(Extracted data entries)
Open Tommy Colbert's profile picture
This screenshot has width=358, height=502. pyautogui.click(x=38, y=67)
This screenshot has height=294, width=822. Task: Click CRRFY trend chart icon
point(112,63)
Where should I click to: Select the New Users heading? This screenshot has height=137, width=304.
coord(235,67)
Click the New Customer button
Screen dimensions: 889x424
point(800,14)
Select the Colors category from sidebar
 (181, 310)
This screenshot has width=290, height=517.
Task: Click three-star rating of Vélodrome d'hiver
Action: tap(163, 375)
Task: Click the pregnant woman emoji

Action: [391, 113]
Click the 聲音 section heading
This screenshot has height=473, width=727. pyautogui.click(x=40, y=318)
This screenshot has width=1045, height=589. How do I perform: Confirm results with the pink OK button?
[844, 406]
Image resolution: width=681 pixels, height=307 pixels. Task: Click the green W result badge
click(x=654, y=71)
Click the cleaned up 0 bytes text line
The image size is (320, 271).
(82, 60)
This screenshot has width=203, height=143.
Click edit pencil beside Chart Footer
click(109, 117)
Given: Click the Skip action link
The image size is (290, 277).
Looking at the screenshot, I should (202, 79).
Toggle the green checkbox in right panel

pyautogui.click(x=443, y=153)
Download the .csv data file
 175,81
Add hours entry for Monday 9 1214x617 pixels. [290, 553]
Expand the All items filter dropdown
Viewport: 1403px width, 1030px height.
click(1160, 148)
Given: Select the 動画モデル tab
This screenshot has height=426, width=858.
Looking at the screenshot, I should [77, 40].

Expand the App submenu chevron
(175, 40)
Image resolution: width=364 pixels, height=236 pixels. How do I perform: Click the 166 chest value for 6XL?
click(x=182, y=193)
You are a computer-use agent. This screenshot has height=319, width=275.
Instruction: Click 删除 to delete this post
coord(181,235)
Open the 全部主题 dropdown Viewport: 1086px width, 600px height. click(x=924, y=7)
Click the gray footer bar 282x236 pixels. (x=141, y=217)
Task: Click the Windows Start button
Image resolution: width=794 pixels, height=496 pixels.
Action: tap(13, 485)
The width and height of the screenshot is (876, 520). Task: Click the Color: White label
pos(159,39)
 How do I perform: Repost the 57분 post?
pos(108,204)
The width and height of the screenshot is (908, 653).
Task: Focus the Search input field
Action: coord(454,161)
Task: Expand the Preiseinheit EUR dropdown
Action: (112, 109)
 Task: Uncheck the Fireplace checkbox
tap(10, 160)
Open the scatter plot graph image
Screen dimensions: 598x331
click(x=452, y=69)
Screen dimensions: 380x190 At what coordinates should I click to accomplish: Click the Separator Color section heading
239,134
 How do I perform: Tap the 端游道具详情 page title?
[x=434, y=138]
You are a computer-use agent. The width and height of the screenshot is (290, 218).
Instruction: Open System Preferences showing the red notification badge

■ **WHAT IS NEEDED**
In the answer, every line above should be retyped exactly.

■ **EXERCISE SOLUTION**
Open Tommy Colbert's profile picture
This screenshot has width=358, height=502. pyautogui.click(x=38, y=67)
This screenshot has height=294, width=822. Task: Click CRRFY trend chart icon
point(112,63)
Where should I click to: Select the New Users heading? This screenshot has height=137, width=304.
coord(235,67)
Click the New Customer button
Screen dimensions: 889x424
point(800,14)
Select the Colors category from sidebar
 (181, 310)
This screenshot has width=290, height=517.
Task: Click three-star rating of Vélodrome d'hiver
Action: tap(163, 375)
Task: Click the pregnant woman emoji

Action: [391, 113]
Click the 聲音 section heading
This screenshot has height=473, width=727. pyautogui.click(x=40, y=318)
This screenshot has width=1045, height=589. How do I perform: Confirm results with the pink OK button?
[844, 406]
Image resolution: width=681 pixels, height=307 pixels. Task: Click the green W result badge
click(x=654, y=71)
Click the cleaned up 0 bytes text line
The image size is (320, 271).
(82, 60)
This screenshot has width=203, height=143.
Click edit pencil beside Chart Footer
click(109, 117)
Given: Click the Skip action link
The image size is (290, 277).
Looking at the screenshot, I should (202, 79).
Toggle the green checkbox in right panel

pyautogui.click(x=443, y=153)
Download the .csv data file
 175,81
Add hours entry for Monday 9 1214x617 pixels. [290, 553]
Expand the All items filter dropdown
Viewport: 1403px width, 1030px height.
click(1160, 148)
Given: Select the 動画モデル tab
This screenshot has height=426, width=858.
Looking at the screenshot, I should [77, 40].

Expand the App submenu chevron
(175, 40)
Image resolution: width=364 pixels, height=236 pixels. How do I perform: Click the 166 chest value for 6XL?
click(x=182, y=193)
You are a computer-use agent. This screenshot has height=319, width=275.
Instruction: Click 删除 to delete this post
coord(181,235)
Open the 全部主题 dropdown Viewport: 1086px width, 600px height. click(x=924, y=7)
Click the gray footer bar 282x236 pixels. (x=141, y=217)
Task: Click the Windows Start button
Image resolution: width=794 pixels, height=496 pixels.
Action: tap(13, 485)
The width and height of the screenshot is (876, 520). Task: Click the Color: White label
pos(159,39)
 How do I perform: Repost the 57분 post?
pos(108,204)
The width and height of the screenshot is (908, 653).
Task: Focus the Search input field
Action: coord(454,161)
Task: Expand the Preiseinheit EUR dropdown
Action: (112, 109)
 Task: Uncheck the Fireplace checkbox
tap(10, 160)
Open the scatter plot graph image
Screen dimensions: 598x331
click(x=452, y=69)
Screen dimensions: 380x190 At what coordinates should I click to accomplish: Click the Separator Color section heading
239,134
 How do I perform: Tap the 端游道具详情 page title?
[x=434, y=138]
You are a computer-use agent. The width and height of the screenshot is (290, 218).
Instruction: Open System Preferences showing the red notification badge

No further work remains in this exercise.